Records excerpted from a collection —
--- START ---

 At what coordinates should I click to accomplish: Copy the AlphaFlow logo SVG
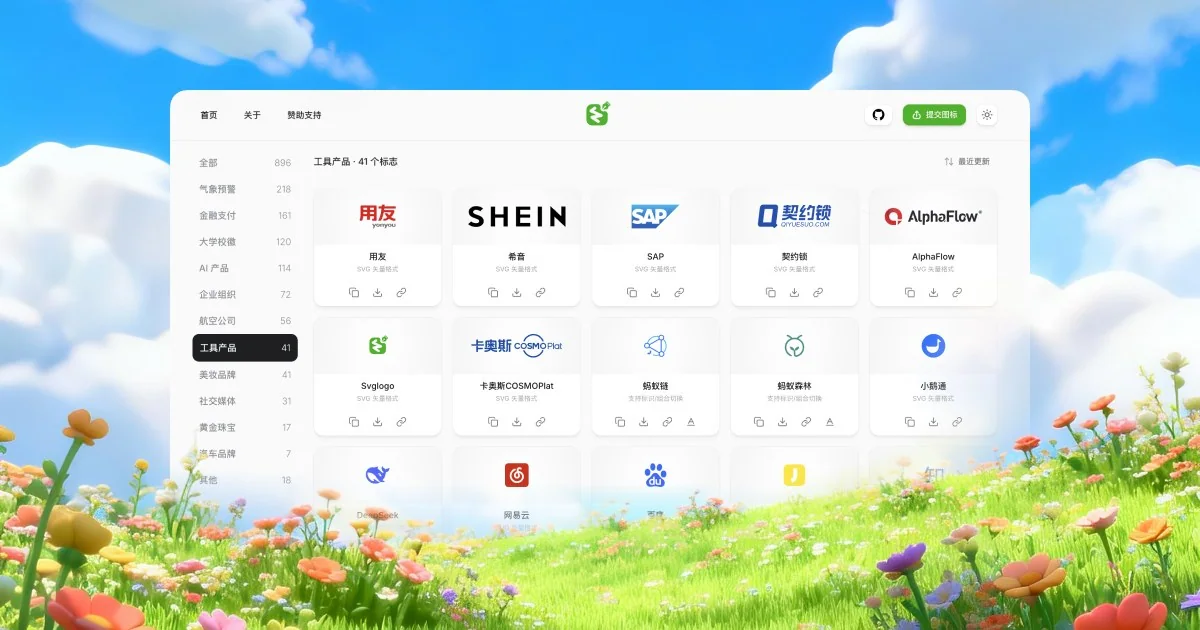pos(910,292)
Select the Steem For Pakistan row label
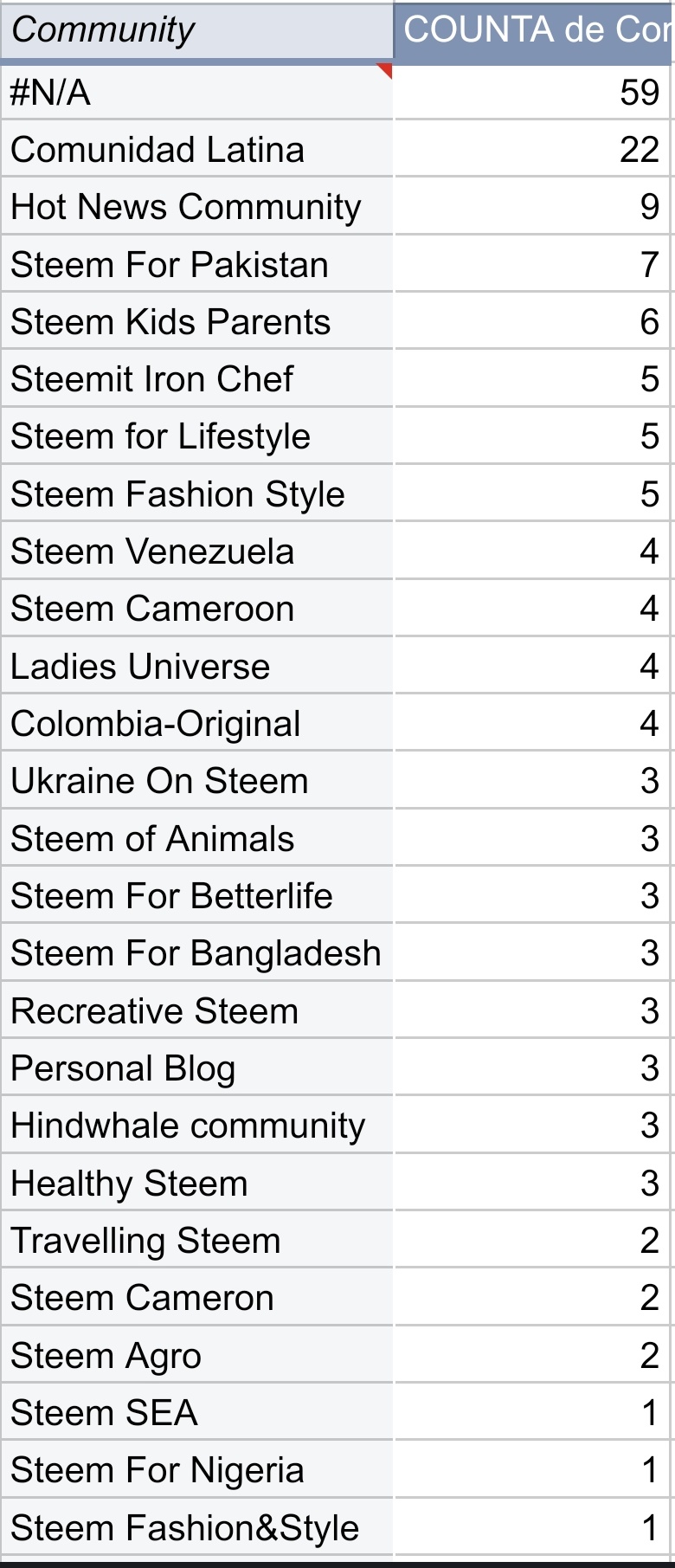675x1568 pixels. tap(196, 265)
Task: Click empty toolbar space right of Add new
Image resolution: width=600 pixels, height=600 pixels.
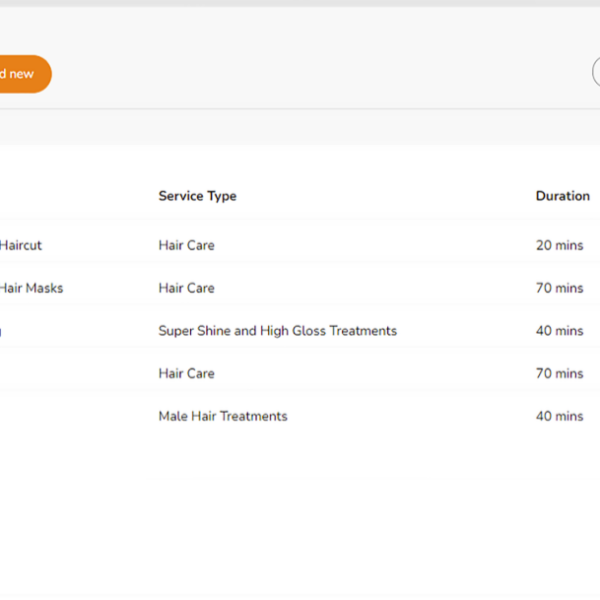Action: click(300, 74)
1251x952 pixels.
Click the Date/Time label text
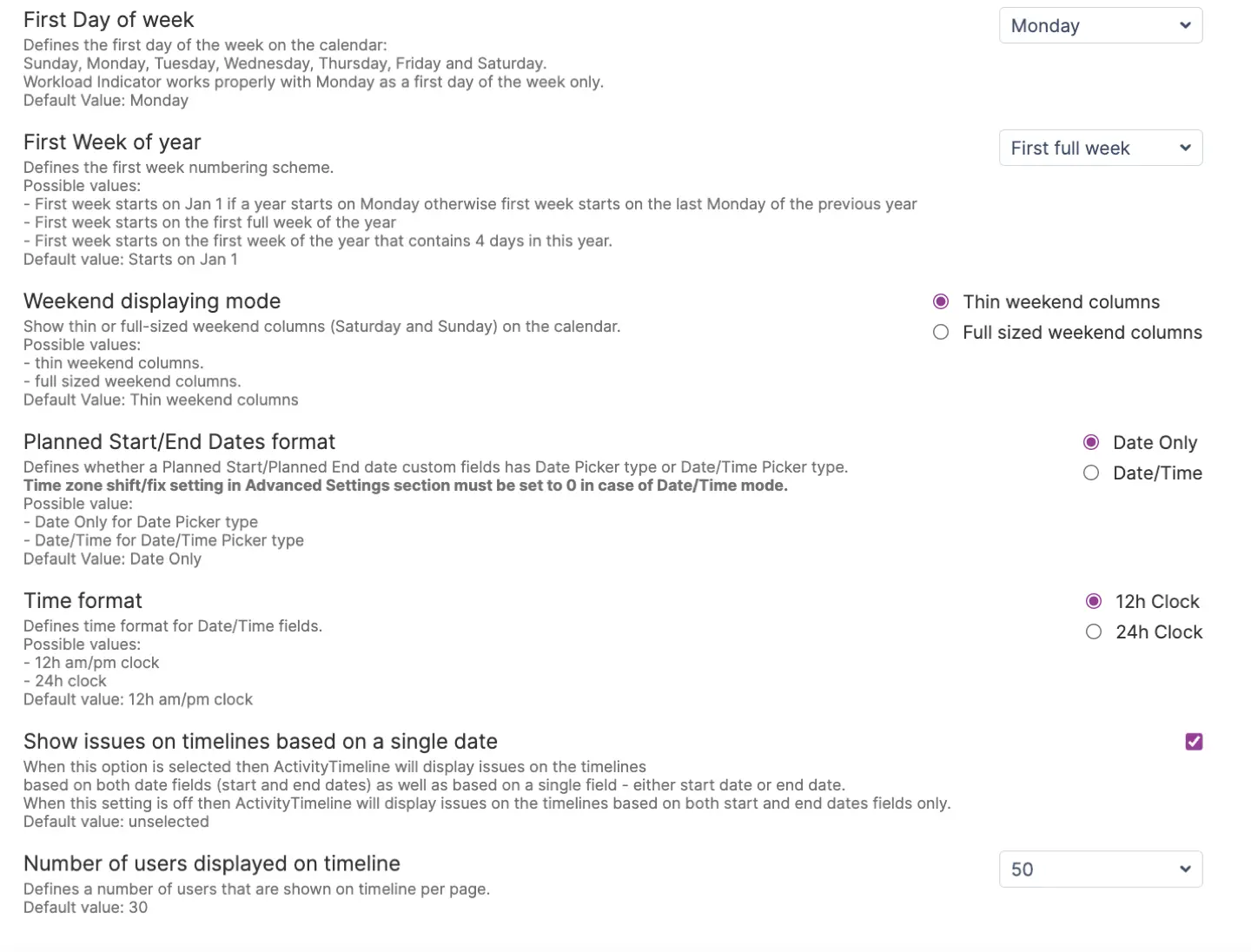(x=1157, y=473)
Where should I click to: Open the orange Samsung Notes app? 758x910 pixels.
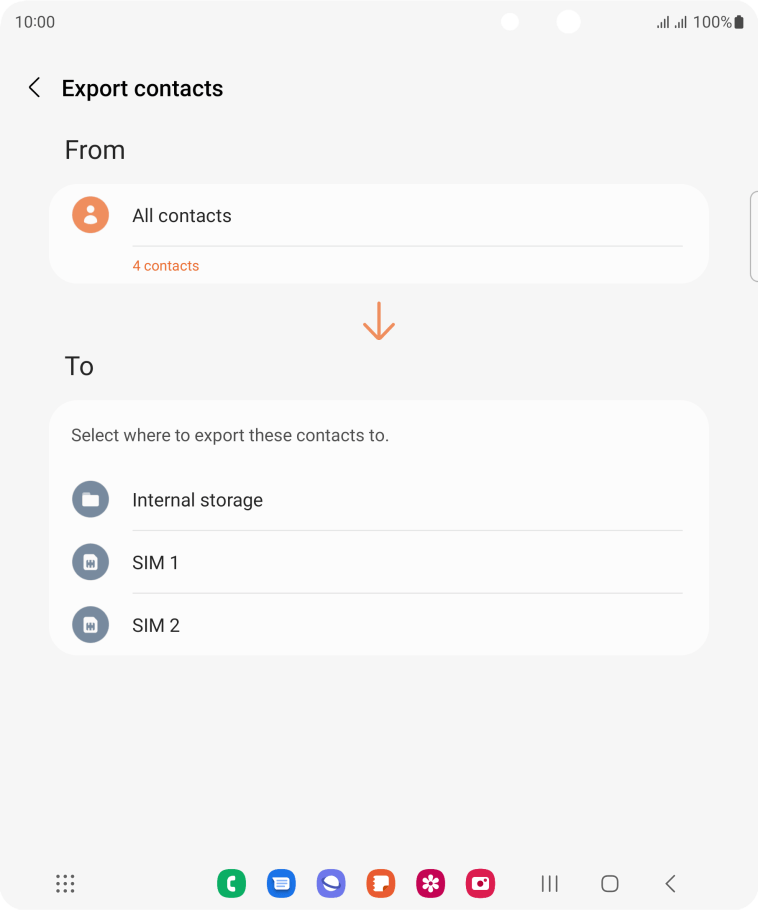click(381, 883)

--- END ---

WORK INSTRUCTION — Starting at the line that contains "Image resolution: width=600" and ending with the last line of the data, transcribe every line exactly; skip the pictures.

OUTPUT OF THE TASK —
Image resolution: width=600 pixels, height=600 pixels.
Action: click(300, 74)
1251x952 pixels.
Click the Date/Time label text
(x=1157, y=473)
Where should I click to: Open the orange Samsung Notes app? 758x910 pixels.
click(381, 883)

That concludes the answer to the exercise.